§ TASK REQUIREMENTS:
If a line in the records below contains "will", copy that line.

§ SUPPLIED MATERIAL:

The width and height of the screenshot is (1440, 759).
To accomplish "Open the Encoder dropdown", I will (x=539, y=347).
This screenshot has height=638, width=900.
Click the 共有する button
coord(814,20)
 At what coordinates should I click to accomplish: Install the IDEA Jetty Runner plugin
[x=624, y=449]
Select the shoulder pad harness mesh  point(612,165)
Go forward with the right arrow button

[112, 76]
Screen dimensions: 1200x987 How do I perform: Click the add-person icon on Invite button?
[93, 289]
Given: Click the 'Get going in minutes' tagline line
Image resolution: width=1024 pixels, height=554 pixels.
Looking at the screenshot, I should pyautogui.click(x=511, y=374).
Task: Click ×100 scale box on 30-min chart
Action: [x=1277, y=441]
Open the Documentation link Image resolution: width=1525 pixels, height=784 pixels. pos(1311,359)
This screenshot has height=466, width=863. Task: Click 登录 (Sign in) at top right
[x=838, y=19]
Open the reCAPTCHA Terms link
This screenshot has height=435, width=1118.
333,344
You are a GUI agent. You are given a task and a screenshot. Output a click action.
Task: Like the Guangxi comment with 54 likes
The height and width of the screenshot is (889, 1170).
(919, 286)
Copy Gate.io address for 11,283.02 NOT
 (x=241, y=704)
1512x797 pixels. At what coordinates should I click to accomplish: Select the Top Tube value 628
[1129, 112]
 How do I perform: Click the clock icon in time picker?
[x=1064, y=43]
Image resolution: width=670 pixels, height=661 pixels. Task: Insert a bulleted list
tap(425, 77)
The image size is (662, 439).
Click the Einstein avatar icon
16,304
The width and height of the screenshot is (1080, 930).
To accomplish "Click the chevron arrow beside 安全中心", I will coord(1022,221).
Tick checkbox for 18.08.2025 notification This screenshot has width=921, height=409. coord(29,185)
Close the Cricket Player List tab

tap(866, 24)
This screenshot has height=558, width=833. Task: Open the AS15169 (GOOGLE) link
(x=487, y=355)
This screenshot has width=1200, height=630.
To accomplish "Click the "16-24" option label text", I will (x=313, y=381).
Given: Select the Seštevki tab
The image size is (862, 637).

§ COMPLETED TASK:
To accomplish "Open the Encoder dropdown", I will (x=539, y=347).
To accomplish "Click the chevron arrow beside 安全中心", I will coord(1022,221).
To accomplish "Click the "16-24" option label text", I will (x=313, y=381).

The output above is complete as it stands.